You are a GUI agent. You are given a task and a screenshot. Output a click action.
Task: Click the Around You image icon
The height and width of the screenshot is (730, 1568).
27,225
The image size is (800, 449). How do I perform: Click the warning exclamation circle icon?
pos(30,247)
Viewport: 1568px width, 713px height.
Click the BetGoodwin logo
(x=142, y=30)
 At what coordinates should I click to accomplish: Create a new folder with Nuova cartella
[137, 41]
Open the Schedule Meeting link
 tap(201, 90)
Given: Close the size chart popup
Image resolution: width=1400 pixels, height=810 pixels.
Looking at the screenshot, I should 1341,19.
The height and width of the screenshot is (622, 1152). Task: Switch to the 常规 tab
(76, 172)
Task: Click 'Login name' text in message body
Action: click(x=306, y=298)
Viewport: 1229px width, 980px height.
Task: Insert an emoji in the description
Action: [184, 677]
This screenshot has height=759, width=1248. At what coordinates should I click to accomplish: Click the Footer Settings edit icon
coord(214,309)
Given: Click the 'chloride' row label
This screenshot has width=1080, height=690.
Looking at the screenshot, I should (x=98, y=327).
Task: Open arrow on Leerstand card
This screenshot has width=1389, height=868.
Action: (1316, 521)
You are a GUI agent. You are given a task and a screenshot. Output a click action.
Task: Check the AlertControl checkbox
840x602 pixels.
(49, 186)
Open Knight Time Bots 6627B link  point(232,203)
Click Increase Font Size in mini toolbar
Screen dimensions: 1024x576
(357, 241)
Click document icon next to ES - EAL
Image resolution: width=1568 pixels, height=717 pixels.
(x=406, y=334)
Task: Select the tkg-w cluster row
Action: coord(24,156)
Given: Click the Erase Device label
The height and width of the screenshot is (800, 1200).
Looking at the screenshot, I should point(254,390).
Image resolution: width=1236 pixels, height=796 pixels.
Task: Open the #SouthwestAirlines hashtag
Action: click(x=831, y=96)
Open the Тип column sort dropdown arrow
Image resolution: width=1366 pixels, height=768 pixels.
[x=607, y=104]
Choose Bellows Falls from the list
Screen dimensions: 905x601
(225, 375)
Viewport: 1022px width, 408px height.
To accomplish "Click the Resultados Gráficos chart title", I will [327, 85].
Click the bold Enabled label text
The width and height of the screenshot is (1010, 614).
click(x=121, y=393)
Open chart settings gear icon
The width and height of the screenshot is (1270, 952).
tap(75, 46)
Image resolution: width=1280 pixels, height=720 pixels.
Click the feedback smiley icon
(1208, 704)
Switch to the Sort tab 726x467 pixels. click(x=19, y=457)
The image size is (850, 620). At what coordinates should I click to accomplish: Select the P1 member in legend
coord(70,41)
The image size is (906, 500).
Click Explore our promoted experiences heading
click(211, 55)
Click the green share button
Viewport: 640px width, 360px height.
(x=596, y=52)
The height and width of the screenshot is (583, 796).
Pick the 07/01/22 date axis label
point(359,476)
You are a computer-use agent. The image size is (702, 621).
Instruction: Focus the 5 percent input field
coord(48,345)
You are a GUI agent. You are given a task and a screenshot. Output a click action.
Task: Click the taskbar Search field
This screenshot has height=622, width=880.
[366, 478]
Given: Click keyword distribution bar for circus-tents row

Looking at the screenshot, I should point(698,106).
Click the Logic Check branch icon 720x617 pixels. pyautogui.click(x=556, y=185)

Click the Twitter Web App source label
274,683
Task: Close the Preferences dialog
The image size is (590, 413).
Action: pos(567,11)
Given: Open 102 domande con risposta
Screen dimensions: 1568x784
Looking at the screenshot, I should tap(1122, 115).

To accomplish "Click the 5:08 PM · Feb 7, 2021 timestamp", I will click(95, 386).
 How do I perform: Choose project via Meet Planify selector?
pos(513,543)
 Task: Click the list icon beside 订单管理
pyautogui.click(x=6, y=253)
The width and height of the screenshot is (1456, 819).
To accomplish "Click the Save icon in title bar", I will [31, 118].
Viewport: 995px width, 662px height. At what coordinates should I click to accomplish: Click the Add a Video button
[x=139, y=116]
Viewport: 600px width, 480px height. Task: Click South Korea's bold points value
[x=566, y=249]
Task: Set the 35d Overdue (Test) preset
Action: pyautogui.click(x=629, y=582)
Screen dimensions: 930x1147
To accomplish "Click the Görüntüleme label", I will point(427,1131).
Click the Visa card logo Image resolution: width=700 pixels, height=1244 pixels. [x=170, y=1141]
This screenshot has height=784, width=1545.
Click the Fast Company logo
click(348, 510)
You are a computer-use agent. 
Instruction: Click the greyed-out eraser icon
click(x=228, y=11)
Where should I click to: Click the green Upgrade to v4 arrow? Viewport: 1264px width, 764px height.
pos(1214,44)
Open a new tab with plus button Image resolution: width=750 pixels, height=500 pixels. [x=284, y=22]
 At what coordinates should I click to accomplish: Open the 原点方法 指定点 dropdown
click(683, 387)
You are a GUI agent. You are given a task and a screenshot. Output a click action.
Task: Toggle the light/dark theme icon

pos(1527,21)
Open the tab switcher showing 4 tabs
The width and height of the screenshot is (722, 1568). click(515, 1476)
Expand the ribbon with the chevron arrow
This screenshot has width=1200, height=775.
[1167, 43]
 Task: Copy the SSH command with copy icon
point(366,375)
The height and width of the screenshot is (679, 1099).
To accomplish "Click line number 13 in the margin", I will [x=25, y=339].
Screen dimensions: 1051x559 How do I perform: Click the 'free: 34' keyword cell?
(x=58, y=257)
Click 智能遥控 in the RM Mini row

**What to work on**
Where the word "Check" is present in a line of the listing, copy that line.

**Written solution**
Task: Check the AlertControl checkbox
Click the Logic Check branch icon 720x617 pixels. pyautogui.click(x=556, y=185)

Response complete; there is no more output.